▶ What the task requires:
Could you copy the lines below exactly, leaving none out?

▶ Material for this task:

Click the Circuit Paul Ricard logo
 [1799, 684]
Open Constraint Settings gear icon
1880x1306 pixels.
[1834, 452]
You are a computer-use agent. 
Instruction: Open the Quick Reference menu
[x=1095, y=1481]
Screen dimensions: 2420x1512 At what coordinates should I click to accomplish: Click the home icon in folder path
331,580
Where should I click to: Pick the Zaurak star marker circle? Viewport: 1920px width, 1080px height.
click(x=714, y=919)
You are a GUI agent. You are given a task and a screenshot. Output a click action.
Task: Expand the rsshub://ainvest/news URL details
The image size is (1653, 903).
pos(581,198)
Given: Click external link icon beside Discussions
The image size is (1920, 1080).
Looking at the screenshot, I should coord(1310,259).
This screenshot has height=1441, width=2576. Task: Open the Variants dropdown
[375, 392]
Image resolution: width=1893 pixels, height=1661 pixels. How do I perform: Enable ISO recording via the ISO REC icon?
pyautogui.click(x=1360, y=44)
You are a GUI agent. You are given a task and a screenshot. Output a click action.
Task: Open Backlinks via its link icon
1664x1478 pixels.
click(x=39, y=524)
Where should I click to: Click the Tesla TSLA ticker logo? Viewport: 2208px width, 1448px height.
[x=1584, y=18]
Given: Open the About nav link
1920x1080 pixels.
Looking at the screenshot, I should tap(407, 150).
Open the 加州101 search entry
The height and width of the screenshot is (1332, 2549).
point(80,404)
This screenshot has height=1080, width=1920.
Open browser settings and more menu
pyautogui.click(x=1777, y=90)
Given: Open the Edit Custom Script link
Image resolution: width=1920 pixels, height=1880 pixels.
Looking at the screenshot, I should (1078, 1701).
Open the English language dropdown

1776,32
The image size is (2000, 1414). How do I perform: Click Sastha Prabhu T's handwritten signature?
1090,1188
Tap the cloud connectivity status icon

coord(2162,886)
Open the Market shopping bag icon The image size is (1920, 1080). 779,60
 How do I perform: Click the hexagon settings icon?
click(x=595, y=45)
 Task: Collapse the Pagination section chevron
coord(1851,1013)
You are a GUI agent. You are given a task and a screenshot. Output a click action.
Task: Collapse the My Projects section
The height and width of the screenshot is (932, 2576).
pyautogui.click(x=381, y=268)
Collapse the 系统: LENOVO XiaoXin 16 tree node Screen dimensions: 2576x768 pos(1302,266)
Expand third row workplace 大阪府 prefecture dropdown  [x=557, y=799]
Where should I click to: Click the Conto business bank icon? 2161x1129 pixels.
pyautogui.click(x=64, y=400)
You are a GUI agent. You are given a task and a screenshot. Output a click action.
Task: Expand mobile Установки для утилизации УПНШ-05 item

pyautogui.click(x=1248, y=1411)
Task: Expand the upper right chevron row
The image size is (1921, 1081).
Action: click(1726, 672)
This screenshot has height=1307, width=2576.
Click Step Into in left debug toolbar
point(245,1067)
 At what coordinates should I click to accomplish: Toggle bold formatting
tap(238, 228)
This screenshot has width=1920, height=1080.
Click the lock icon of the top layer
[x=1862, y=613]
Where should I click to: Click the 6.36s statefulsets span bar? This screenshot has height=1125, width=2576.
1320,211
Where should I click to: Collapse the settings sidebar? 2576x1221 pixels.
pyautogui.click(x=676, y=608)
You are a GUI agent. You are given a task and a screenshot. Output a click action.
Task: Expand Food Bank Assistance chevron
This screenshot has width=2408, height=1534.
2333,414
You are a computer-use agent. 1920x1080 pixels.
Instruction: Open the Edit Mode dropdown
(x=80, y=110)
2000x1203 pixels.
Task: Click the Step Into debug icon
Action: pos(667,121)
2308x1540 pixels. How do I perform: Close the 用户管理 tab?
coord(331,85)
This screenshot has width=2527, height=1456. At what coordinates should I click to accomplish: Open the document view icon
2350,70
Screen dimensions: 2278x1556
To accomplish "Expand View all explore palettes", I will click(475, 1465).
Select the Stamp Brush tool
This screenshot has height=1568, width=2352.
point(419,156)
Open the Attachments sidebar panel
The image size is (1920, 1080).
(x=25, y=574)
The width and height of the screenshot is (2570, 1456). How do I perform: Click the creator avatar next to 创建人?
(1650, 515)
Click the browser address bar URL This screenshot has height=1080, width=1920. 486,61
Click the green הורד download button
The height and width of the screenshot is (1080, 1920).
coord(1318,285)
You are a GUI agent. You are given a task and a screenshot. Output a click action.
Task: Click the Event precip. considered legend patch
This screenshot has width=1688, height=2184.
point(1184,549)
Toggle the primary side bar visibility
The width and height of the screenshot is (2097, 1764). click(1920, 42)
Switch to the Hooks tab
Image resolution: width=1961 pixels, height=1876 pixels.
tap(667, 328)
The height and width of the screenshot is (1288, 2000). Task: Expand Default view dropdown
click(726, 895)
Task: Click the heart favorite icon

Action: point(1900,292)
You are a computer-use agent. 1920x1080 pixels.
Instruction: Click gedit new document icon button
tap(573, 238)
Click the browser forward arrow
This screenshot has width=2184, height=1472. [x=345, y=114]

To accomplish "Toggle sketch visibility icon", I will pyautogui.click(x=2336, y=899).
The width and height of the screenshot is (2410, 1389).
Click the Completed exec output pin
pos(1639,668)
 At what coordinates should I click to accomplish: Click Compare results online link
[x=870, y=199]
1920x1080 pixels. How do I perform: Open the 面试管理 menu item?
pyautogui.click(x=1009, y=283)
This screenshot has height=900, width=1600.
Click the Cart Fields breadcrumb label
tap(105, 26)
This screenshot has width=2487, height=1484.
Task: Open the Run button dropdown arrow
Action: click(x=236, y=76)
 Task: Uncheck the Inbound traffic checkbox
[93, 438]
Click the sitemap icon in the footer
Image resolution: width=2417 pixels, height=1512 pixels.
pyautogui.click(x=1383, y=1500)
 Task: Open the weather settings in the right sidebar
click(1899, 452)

▶ The answer:
Click the Circuit Paul Ricard logo
 [1799, 684]
Open Constraint Settings gear icon
1880x1306 pixels.
[1834, 452]
You are a computer-use agent. 
Instruction: Open the Quick Reference menu
[x=1095, y=1481]
Screen dimensions: 2420x1512 At what coordinates should I click to accomplish: Click the home icon in folder path
331,580
Where should I click to: Pick the Zaurak star marker circle? Viewport: 1920px width, 1080px height.
click(x=714, y=919)
You are a GUI agent. You are given a task and a screenshot. Output a click action.
Task: Expand the rsshub://ainvest/news URL details
The image size is (1653, 903).
pos(581,198)
Given: Click external link icon beside Discussions
The image size is (1920, 1080).
Looking at the screenshot, I should coord(1310,259).
This screenshot has height=1441, width=2576. Task: Open the Variants dropdown
[375, 392]
Image resolution: width=1893 pixels, height=1661 pixels. How do I perform: Enable ISO recording via the ISO REC icon?
pyautogui.click(x=1360, y=44)
You are a GUI agent. You are given a task and a screenshot. Output a click action.
Task: Open Backlinks via its link icon
1664x1478 pixels.
click(x=39, y=524)
Where should I click to: Click the Tesla TSLA ticker logo? Viewport: 2208px width, 1448px height.
[x=1584, y=18]
Given: Open the About nav link
1920x1080 pixels.
Looking at the screenshot, I should tap(407, 150).
Open the 加州101 search entry
The height and width of the screenshot is (1332, 2549).
point(80,404)
This screenshot has height=1080, width=1920.
Open browser settings and more menu
pyautogui.click(x=1777, y=90)
Given: Open the Edit Custom Script link
Image resolution: width=1920 pixels, height=1880 pixels.
Looking at the screenshot, I should (1078, 1701).
Open the English language dropdown

1776,32
The image size is (2000, 1414). How do I perform: Click Sastha Prabhu T's handwritten signature?
1090,1188
Tap the cloud connectivity status icon

coord(2162,886)
Open the Market shopping bag icon The image size is (1920, 1080). 779,60
 How do I perform: Click the hexagon settings icon?
click(x=595, y=45)
 Task: Collapse the Pagination section chevron
coord(1851,1013)
You are a GUI agent. You are given a task and a screenshot. Output a click action.
Task: Collapse the My Projects section
The height and width of the screenshot is (932, 2576).
pyautogui.click(x=381, y=268)
Collapse the 系统: LENOVO XiaoXin 16 tree node Screen dimensions: 2576x768 pos(1302,266)
Expand third row workplace 大阪府 prefecture dropdown  [x=557, y=799]
Where should I click to: Click the Conto business bank icon? 2161x1129 pixels.
pyautogui.click(x=64, y=400)
You are a GUI agent. You are given a task and a screenshot. Output a click action.
Task: Expand mobile Установки для утилизации УПНШ-05 item

pyautogui.click(x=1248, y=1411)
Task: Expand the upper right chevron row
The image size is (1921, 1081).
Action: click(1726, 672)
This screenshot has height=1307, width=2576.
Click Step Into in left debug toolbar
point(245,1067)
 At what coordinates should I click to accomplish: Toggle bold formatting
tap(238, 228)
This screenshot has width=1920, height=1080.
Click the lock icon of the top layer
[x=1862, y=613]
Where should I click to: Click the 6.36s statefulsets span bar? This screenshot has height=1125, width=2576.
1320,211
Where should I click to: Collapse the settings sidebar? 2576x1221 pixels.
pyautogui.click(x=676, y=608)
You are a GUI agent. You are given a task and a screenshot. Output a click action.
Task: Expand Food Bank Assistance chevron
This screenshot has width=2408, height=1534.
2333,414
You are a computer-use agent. 1920x1080 pixels.
Instruction: Open the Edit Mode dropdown
(x=80, y=110)
2000x1203 pixels.
Task: Click the Step Into debug icon
Action: pos(667,121)
2308x1540 pixels. How do I perform: Close the 用户管理 tab?
coord(331,85)
This screenshot has width=2527, height=1456. At what coordinates should I click to accomplish: Open the document view icon
2350,70
Screen dimensions: 2278x1556
To accomplish "Expand View all explore palettes", I will click(475, 1465).
Select the Stamp Brush tool
This screenshot has height=1568, width=2352.
point(419,156)
Open the Attachments sidebar panel
The image size is (1920, 1080).
(x=25, y=574)
The width and height of the screenshot is (2570, 1456). How do I perform: Click the creator avatar next to 创建人?
(1650, 515)
Click the browser address bar URL This screenshot has height=1080, width=1920. 486,61
Click the green הורד download button
The height and width of the screenshot is (1080, 1920).
coord(1318,285)
You are a GUI agent. You are given a task and a screenshot. Output a click action.
Task: Click the Event precip. considered legend patch
This screenshot has width=1688, height=2184.
point(1184,549)
Toggle the primary side bar visibility
The width and height of the screenshot is (2097, 1764). click(1920, 42)
Switch to the Hooks tab
Image resolution: width=1961 pixels, height=1876 pixels.
tap(667, 328)
The height and width of the screenshot is (1288, 2000). Task: Expand Default view dropdown
click(726, 895)
Task: Click the heart favorite icon

Action: point(1900,292)
You are a computer-use agent. 1920x1080 pixels.
Instruction: Click gedit new document icon button
tap(573, 238)
Click the browser forward arrow
This screenshot has width=2184, height=1472. [x=345, y=114]

To accomplish "Toggle sketch visibility icon", I will pyautogui.click(x=2336, y=899).
The width and height of the screenshot is (2410, 1389).
Click the Completed exec output pin
pos(1639,668)
 At what coordinates should I click to accomplish: Click Compare results online link
[x=870, y=199]
1920x1080 pixels. How do I perform: Open the 面试管理 menu item?
pyautogui.click(x=1009, y=283)
This screenshot has height=900, width=1600.
Click the Cart Fields breadcrumb label
tap(105, 26)
This screenshot has width=2487, height=1484.
Task: Open the Run button dropdown arrow
Action: click(x=236, y=76)
 Task: Uncheck the Inbound traffic checkbox
[93, 438]
Click the sitemap icon in the footer
Image resolution: width=2417 pixels, height=1512 pixels.
pyautogui.click(x=1383, y=1500)
 Task: Open the weather settings in the right sidebar
click(1899, 452)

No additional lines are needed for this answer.